_WHAT THE EXERCISE ASKS_
Retype each entry below precisely as it reads.

_Pixel coordinate grounding data_
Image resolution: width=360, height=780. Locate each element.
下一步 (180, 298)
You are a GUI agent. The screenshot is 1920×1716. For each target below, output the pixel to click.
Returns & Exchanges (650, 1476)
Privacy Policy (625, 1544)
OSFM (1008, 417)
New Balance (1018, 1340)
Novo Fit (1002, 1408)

_RESPONSE TO THIS TASK_
Image resolution: width=360, height=780. Locate each element.
下一步 (180, 298)
You are a GUI agent. The screenshot is 1920×1716. For each target below, output the pixel to click.
Returns & Exchanges (650, 1476)
Privacy Policy (625, 1544)
OSFM (1008, 417)
New Balance (1018, 1340)
Novo Fit (1002, 1408)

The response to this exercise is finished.